Em "A Comédia dos Erros" (1995/96), Tricerri e Rosset contracenavam, mas não se falavam fora de cena. Ela saiu do grupo brigada. Só fizeram as pazes para valer há cerca de dois anos, quando conversaram sobre o novo projeto.
Para quem já sobreviveu a um terremoto no México (turnê de "Ubu - Folias Physicas, Pataphysicas e Musicaes", 1986) ou teve uma bomba explodida por extremistas religiosos na entrada de um teatro na Colômbia ("Teledeum", 1988), não foi muito difícil superar.
"Isso é normal.

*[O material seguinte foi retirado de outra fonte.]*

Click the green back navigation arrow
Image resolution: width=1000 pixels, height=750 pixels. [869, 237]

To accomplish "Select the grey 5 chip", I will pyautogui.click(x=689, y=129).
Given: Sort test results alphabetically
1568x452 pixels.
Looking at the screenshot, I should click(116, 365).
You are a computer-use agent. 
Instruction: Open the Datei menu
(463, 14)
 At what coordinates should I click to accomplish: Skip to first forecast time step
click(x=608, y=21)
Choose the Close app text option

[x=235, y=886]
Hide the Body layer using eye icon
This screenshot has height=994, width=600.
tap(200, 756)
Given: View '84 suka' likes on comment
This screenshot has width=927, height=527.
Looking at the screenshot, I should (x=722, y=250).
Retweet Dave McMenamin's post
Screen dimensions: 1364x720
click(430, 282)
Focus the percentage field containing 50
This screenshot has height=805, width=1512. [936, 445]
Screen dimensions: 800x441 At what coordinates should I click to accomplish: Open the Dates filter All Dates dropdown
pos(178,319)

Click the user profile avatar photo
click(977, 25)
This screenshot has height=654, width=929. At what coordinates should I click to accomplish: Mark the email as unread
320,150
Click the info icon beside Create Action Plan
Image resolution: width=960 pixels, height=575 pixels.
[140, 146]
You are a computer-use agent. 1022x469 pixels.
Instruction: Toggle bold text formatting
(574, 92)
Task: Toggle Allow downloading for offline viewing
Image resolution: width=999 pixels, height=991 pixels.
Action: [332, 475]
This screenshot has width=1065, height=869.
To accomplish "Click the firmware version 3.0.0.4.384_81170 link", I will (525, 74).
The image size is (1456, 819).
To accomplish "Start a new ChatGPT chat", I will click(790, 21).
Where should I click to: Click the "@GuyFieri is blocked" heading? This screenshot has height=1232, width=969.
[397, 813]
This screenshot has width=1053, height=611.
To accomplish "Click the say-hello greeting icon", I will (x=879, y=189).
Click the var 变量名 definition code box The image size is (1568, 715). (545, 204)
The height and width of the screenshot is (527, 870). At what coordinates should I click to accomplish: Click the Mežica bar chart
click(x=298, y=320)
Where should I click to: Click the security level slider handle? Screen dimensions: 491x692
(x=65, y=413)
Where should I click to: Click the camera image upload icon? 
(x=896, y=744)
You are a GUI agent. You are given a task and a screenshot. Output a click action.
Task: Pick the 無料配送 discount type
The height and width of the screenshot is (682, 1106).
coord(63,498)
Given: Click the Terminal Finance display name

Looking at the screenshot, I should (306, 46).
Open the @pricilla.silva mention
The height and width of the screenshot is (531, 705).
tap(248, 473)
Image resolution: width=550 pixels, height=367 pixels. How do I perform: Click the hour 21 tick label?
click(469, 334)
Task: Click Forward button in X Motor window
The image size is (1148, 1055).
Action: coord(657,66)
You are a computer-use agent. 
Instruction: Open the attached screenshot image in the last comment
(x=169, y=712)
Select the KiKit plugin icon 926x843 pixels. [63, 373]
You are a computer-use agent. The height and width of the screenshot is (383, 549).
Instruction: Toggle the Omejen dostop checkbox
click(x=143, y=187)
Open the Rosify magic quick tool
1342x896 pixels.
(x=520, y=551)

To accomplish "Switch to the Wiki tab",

Eu e Maria Alice [Vergueiro, co-fundadora do Ornitorrinco] quebramos o pau várias vezes. Acontece em qualquer família", diz Rosset, sem revelar a raiz do qüiproquó. "Foram 11 anos juntos, era um casamento que precisava de um tempo", diz Tricerri.
Em paralelo aos ensaios, ela organiza um livro sobre os 30 anos do Teatro do Ornitorrinco, a serem completados em 2007, quando haverá outro espetáculo, ainda não revelado. Quem escreve o livro é o jornalista Guy Corrêa. O lançamento está previsto para o segundo semestre.

Terceira via
"De certa maneira, o Ornitorrinco configurou uma terceira posição dentro do teatro brasileiro. A gente nem é o teatrão, o comercial, o da superprodução, o dos atores globais, nem o alternativo de gueto, o que fala apenas para um público específico, o teatro comunista para comunistas, o teatro católico para católicos, o teatro gay para gays", diz Rosset.
Sobre sua performance televisiva dos últimos tempos, ele diz que se sentia à vontade no bate-papo semanal com Hebe Camargo, Adriane Galisteu e Jorge Kajuru no SBT ("Fora do Ar", programa que durou seis meses em 2005). "Àquela altura, quando o mensalão veio à tona, criticar o PT, originalmente um partido de esquerda, não era ser conservador, mas realista", diz o ator, para quem o Brasil do governo Lula se transformou "num grande vaudeville".
Atualmente, Rosset vive o papel de comentarista esportivo no "Esporte Total", nas tardes da Band. "Eu introduzi uma mexicanização no programa: sempre choro quando o Corinthians perde." Como no bordão de Pai Ubu, "Sei lá, mil coisas".